# BLOQUE DE TEXTO
+===+

Nivel parejo de actuación
El grupo de actrices y actores que Allen ha conseguido reunir esta vez exhibe un parejo y muy sólido nivel de excelencia. Radha Mitchell, en el papel de Melinda, impone su personalidad aguerrida y consigue que su personaje sea tan brillante y creíble tanto en los momentos dramáticos como en los tramos festivos. Will Ferrell compone con indudable acierto el personaje que en otro momento de su carrera habría asumido, probablemente, el propio Woody Allen. Es una suerte que Ferrell no haya pretendido copiar a Woody: ha preferido trazar su propio camino y ha buscado –con buenos resultados– una línea interpretativa propia. Como le pasó en su momento a Chaplin con el entrañable personaje de Charlot (o Carlitos), al cual en 1936 le tuvo que decir adiós, a Woody Allen le debe haber dolido, seguramente, deshacerse del mítico personaje al que tantas veces personificó como actor: el neoyorquino frágil e inseguro que siempre parece mirar la realidad desde las brumas inocultables de su irreductible neurosis. Pero, como el propio director lo explicó, los años van pasando y cada vez resulta más difícil que los personajes se ajusten a su tipo humano actual. Chloë Sevigny y Chiwetel Ejiofor –en la tragedia– y Amanda Peet –en la comedia– aportan también excelentes trabajos a un reparto que se cuenta, seguramente, entre los mejores que logró formar Allen en los últimos años.

+===+

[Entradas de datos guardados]
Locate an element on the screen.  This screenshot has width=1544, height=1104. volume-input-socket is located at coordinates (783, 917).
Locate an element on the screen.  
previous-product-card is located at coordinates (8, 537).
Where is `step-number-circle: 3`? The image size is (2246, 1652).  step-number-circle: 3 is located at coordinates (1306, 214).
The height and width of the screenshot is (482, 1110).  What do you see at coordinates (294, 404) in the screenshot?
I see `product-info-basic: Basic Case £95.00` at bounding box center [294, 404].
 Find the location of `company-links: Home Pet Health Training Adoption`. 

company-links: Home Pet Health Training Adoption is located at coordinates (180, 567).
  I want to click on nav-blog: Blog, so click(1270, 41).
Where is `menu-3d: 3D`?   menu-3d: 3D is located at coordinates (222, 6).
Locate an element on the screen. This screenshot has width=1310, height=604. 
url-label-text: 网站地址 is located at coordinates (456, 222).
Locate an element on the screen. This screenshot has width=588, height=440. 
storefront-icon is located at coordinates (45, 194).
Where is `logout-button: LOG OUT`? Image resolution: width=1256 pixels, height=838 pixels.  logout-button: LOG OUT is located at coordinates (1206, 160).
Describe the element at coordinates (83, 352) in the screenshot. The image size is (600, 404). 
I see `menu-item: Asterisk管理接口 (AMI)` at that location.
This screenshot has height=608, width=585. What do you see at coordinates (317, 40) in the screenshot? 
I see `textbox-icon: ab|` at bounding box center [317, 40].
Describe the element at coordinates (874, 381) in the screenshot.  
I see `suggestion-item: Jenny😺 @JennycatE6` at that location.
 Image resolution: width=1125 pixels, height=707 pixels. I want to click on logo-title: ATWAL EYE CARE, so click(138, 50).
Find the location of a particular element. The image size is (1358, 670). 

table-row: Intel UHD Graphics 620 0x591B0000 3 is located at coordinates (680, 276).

+===+

# ACTIVIDADES PROPUESTAS
1. Según la reseña sobre el reparto, ¿en qué año tuvo Chaplin que despedirse del personaje de Charlot?
2. Prosiga la reseña sobre el reparto a partir de su última oración.

# RESPUESTAS POR ÍTEM
1. En 1936.

2.
Los ambientes y los decorados naturales en que fue filmada la película son exactamente los mismos que el celebrado cineasta neoyorquino ha llevado sobre sus hombros durante toda su carrera como una señal emblemática: Manhattan, sus calles, sus formas de vida, sus cafeterías, sus casas, sus escaleras, sus “interiores”, su inagotable Central Park. Todo ese entorno vuelve en “Melinda y Melinda” con el acompañamiento de un marco musical envolvente y encantador en el que conviven –como tantas otras veces– fragmentos de jazz y de música clásica.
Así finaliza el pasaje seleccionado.